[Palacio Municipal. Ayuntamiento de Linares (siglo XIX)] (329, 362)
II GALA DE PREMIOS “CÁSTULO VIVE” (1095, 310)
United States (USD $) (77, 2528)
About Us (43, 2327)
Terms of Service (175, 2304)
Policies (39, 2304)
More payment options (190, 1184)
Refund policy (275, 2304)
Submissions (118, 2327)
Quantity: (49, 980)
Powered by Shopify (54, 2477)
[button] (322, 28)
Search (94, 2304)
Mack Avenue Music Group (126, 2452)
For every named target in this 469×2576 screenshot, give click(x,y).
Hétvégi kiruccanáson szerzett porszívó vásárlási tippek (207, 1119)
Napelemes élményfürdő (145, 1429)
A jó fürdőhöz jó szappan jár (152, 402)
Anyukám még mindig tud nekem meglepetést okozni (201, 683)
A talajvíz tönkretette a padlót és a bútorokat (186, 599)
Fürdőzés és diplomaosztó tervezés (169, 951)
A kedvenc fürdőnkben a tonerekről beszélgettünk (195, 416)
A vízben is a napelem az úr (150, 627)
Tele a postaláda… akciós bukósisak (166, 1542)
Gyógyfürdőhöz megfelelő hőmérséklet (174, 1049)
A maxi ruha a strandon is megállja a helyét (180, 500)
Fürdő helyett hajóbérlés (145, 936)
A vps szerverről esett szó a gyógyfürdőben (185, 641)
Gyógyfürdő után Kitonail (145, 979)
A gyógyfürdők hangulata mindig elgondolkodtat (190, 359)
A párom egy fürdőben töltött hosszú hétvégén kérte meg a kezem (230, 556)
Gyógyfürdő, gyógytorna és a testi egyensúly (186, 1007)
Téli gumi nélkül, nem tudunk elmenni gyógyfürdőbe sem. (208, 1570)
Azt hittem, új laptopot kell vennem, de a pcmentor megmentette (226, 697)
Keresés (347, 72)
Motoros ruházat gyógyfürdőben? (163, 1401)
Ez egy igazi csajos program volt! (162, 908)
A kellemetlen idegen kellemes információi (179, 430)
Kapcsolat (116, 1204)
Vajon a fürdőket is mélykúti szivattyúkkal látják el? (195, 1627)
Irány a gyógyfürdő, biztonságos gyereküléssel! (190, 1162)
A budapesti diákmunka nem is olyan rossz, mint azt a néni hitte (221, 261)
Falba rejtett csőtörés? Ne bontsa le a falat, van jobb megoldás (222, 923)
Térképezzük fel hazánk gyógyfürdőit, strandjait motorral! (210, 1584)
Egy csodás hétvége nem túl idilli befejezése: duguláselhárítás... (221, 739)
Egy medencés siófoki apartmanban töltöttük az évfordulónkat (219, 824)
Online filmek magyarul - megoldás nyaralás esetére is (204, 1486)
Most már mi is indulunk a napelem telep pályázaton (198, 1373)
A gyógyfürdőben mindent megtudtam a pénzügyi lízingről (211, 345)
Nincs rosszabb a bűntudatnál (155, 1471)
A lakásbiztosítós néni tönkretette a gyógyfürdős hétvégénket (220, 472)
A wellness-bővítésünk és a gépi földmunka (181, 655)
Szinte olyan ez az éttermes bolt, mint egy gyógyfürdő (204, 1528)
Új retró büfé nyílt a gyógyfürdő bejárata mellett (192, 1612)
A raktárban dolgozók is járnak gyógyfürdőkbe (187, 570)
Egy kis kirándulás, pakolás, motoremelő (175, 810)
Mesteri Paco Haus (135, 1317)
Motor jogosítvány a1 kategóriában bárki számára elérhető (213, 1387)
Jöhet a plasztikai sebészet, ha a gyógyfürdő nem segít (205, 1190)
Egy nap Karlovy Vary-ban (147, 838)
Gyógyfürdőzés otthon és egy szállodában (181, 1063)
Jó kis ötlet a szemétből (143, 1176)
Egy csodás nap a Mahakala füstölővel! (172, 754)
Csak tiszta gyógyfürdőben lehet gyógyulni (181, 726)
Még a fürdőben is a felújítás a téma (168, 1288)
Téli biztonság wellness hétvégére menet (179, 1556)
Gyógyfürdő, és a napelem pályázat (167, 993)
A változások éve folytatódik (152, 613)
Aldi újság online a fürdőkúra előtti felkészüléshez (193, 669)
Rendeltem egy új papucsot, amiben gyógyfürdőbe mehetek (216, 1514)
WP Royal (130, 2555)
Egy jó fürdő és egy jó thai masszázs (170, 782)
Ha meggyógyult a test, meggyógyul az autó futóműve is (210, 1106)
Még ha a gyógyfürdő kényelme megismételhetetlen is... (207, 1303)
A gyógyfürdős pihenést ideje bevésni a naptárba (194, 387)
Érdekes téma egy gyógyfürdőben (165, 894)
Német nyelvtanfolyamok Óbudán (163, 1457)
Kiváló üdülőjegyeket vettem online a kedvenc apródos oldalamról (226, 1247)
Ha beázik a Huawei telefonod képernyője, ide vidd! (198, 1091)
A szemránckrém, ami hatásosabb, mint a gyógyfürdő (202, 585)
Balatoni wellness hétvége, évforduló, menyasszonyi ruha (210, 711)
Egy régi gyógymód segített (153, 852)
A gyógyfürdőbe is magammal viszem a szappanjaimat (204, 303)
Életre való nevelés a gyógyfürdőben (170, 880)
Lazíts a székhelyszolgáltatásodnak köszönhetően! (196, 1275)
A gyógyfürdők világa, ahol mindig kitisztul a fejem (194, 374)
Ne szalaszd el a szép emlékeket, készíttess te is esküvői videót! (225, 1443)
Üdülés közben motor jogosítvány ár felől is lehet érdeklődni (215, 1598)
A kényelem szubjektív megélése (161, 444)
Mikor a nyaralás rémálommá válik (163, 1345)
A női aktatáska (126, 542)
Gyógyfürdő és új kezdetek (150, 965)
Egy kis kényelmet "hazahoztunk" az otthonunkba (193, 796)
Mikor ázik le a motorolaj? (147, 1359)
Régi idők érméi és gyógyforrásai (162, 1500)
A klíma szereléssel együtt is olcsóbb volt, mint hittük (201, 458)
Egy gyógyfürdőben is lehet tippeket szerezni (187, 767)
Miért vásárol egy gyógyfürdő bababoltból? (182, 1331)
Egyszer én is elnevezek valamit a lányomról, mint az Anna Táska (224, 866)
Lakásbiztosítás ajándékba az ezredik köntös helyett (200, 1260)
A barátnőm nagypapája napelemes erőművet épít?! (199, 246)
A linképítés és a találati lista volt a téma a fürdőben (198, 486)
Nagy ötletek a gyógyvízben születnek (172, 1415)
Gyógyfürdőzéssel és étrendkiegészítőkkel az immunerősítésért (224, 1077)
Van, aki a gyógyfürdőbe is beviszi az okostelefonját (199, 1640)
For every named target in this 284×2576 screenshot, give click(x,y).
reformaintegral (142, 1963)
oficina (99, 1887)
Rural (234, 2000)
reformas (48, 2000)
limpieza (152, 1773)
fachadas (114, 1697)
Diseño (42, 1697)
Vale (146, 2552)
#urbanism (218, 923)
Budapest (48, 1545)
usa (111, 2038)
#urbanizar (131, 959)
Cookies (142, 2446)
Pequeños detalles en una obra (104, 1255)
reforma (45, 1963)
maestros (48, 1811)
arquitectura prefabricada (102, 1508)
***
_TASK PROMPT:_ Using the data above, repeat exactly the lines that begin at the line with "Gyógyfürdő, gyógytorna és" and end at the line with "Térképezzük fel hazánk", both ends included.

_TASK SOLUTION:_
Gyógyfürdő, gyógytorna és a testi egyensúly (186, 1007)
Téli gumi nélkül, nem tudunk elmenni gyógyfürdőbe sem. (208, 1570)
Azt hittem, új laptopot kell vennem, de a pcmentor megmentette (226, 697)
Keresés (347, 72)
Motoros ruházat gyógyfürdőben? (163, 1401)
Ez egy igazi csajos program volt! (162, 908)
A kellemetlen idegen kellemes információi (179, 430)
Kapcsolat (116, 1204)
Vajon a fürdőket is mélykúti szivattyúkkal látják el? (195, 1627)
Irány a gyógyfürdő, biztonságos gyereküléssel! (190, 1162)
A budapesti diákmunka nem is olyan rossz, mint azt a néni hitte (221, 261)
Falba rejtett csőtörés? Ne bontsa le a falat, van jobb megoldás (222, 923)
Térképezzük fel hazánk gyógyfürdőit, strandjait motorral! (210, 1584)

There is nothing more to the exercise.